▶ _SUPPLIED RECORDS_:
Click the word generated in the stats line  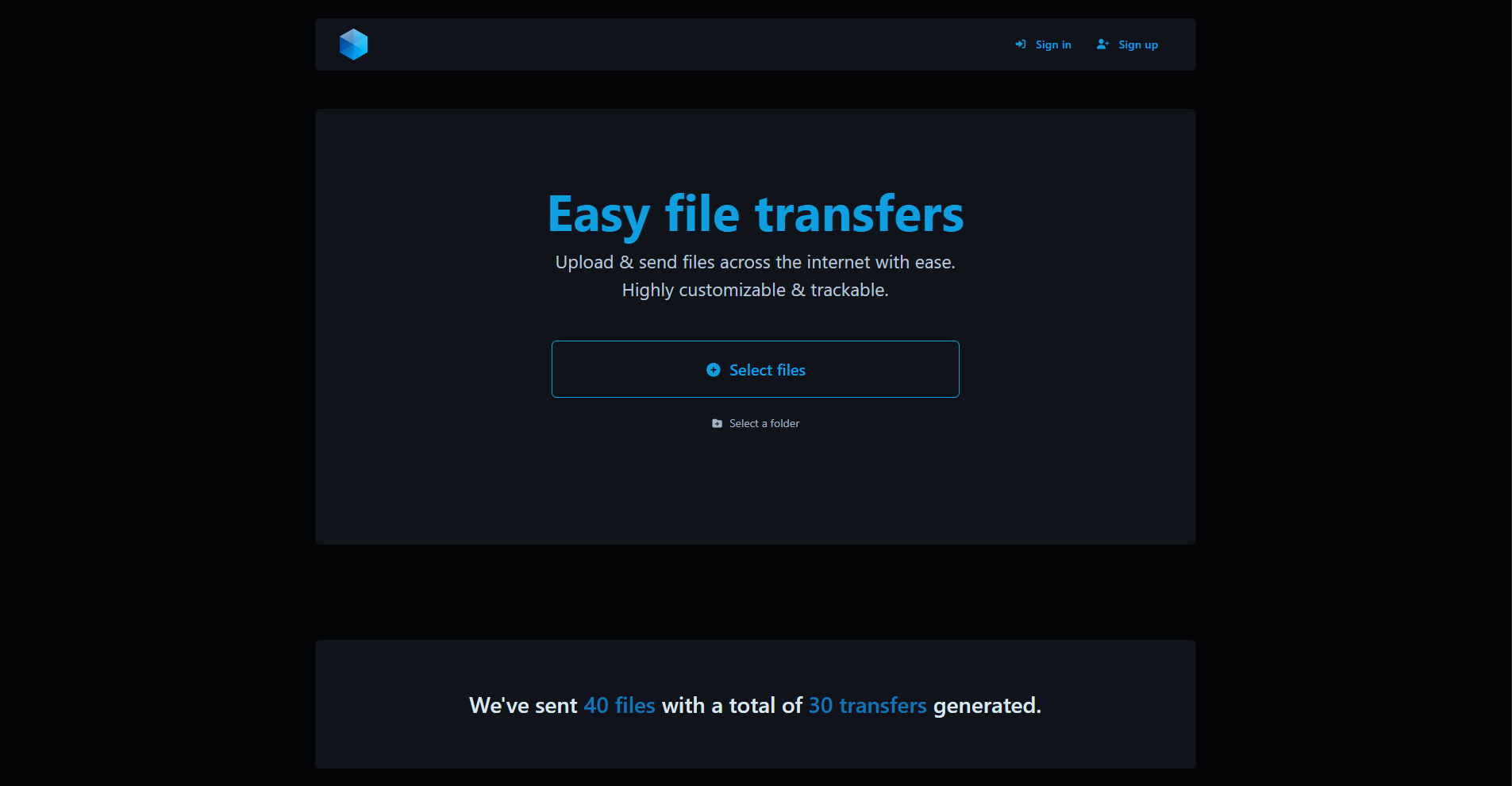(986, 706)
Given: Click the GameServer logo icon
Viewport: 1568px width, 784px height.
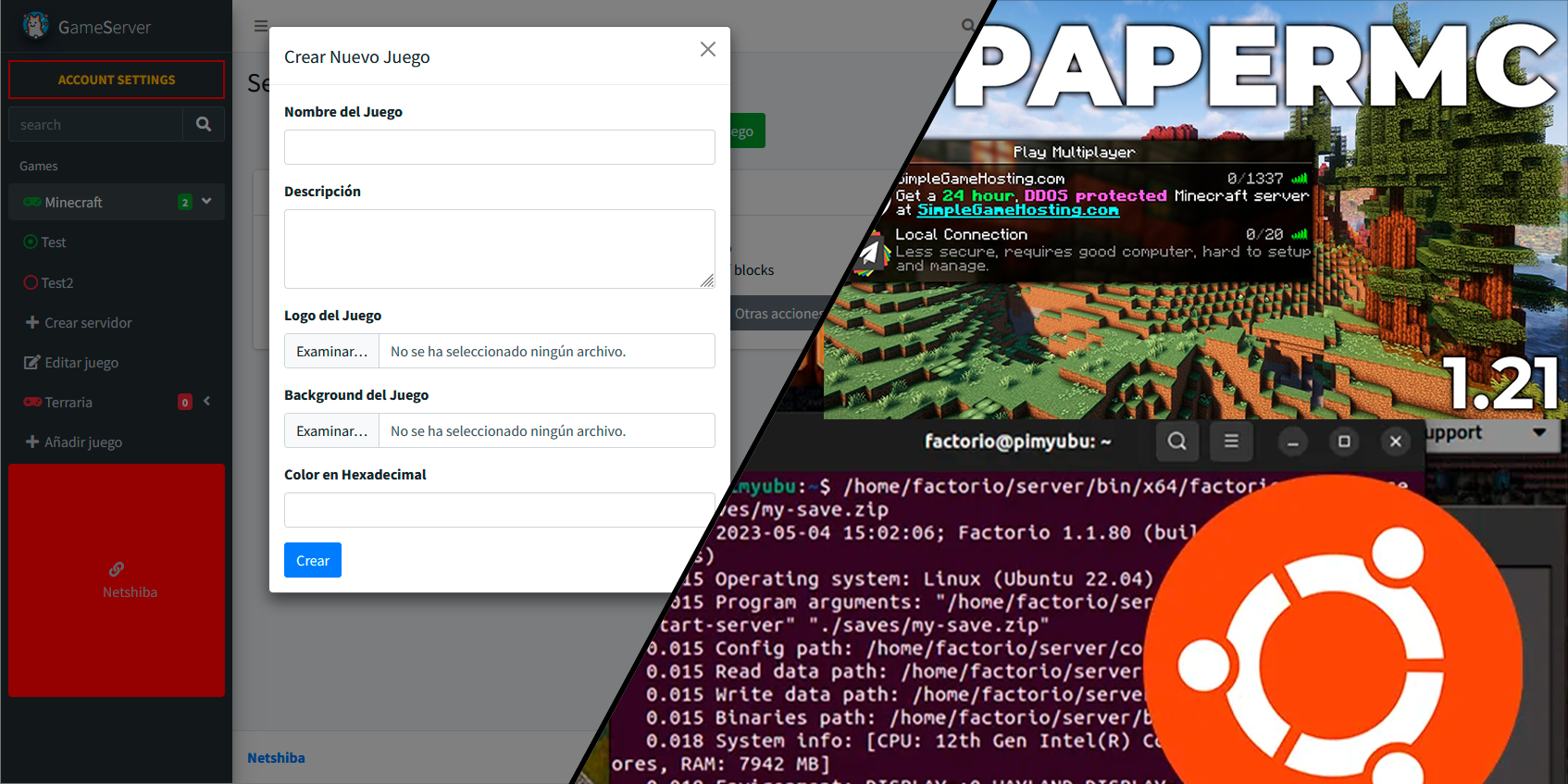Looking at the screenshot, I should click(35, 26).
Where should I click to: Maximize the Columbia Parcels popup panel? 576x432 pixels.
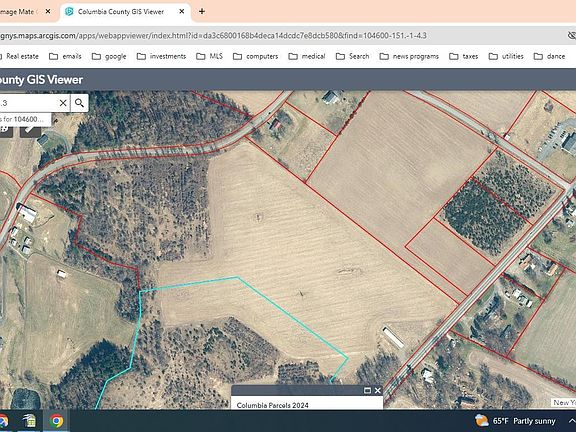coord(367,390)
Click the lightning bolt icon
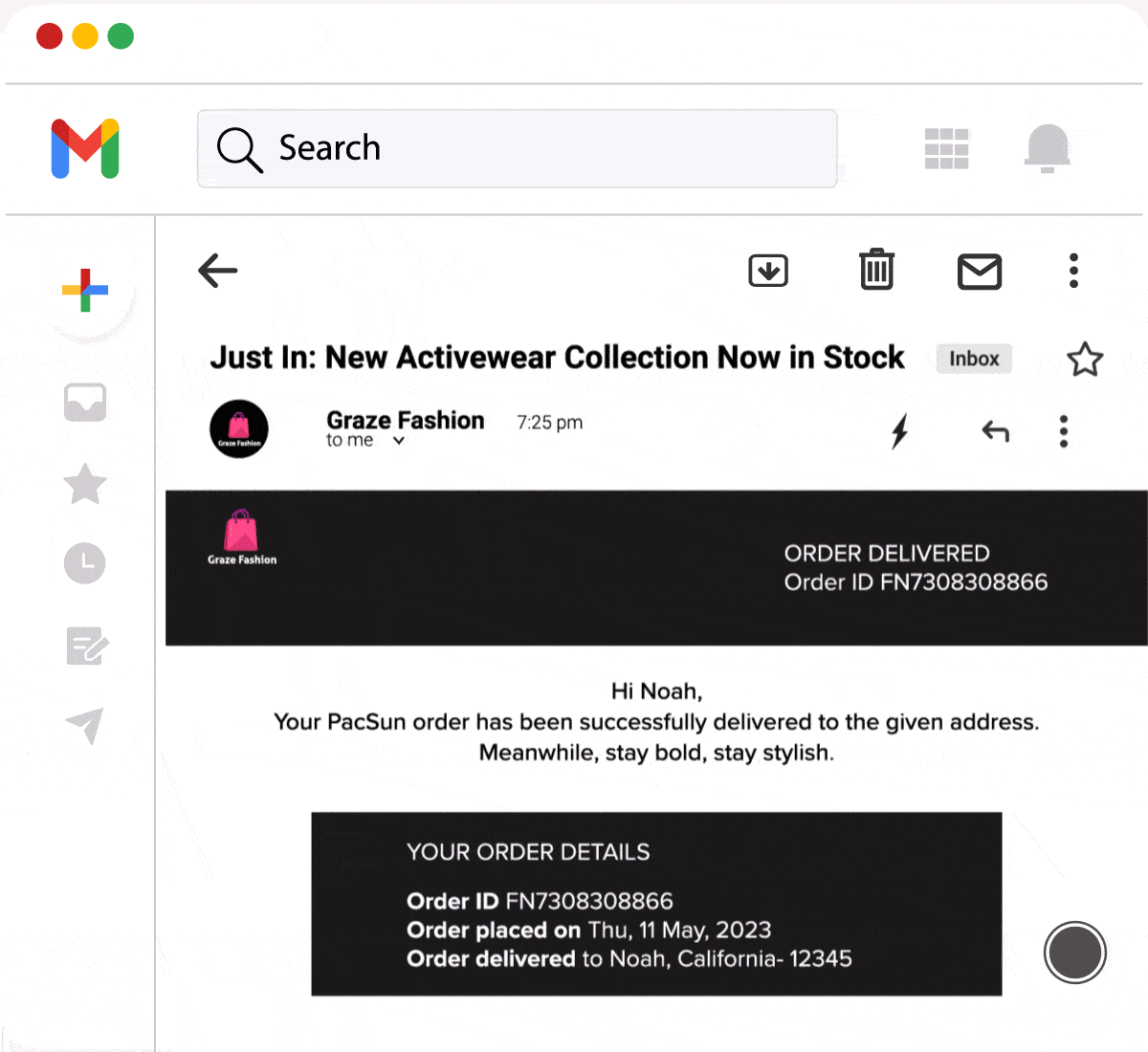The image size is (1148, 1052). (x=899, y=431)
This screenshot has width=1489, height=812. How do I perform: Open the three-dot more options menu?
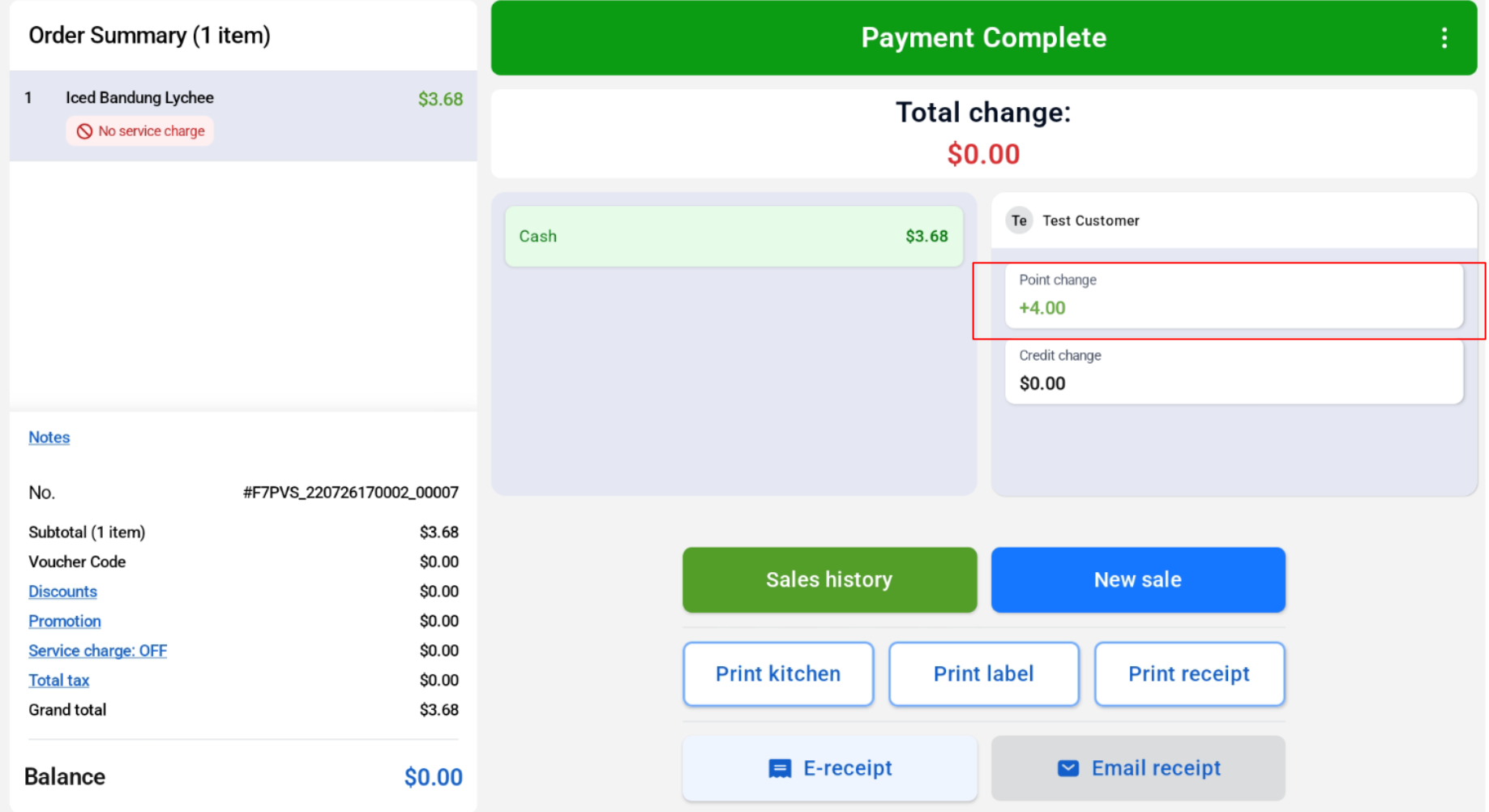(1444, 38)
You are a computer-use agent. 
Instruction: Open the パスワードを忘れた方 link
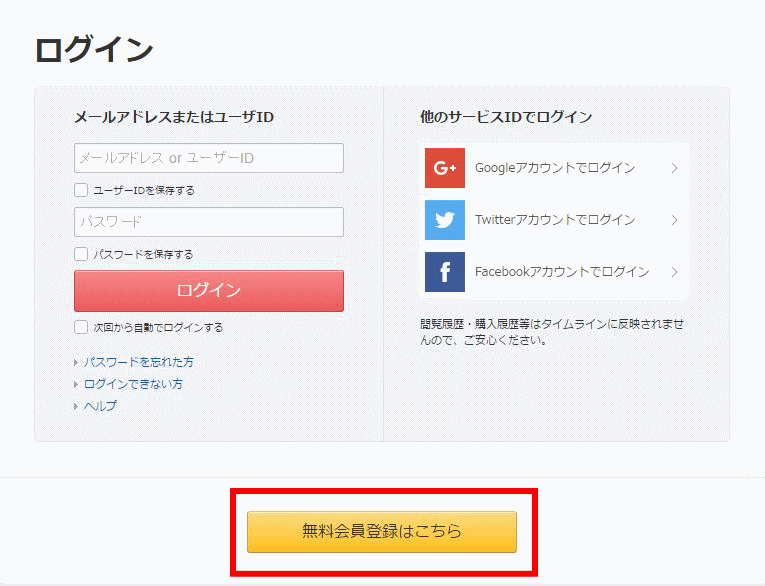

▶ _WORK INSTRUCTIONS_: Write out, with no pictures, only the lines from the line containing "You are a computer-use agent." through the last line of the listing above, exactly and with both ends included.

▶ _EXERCISE RESULT_:
You are a computer-use agent. 
Instruction: Open the パスワードを忘れた方 link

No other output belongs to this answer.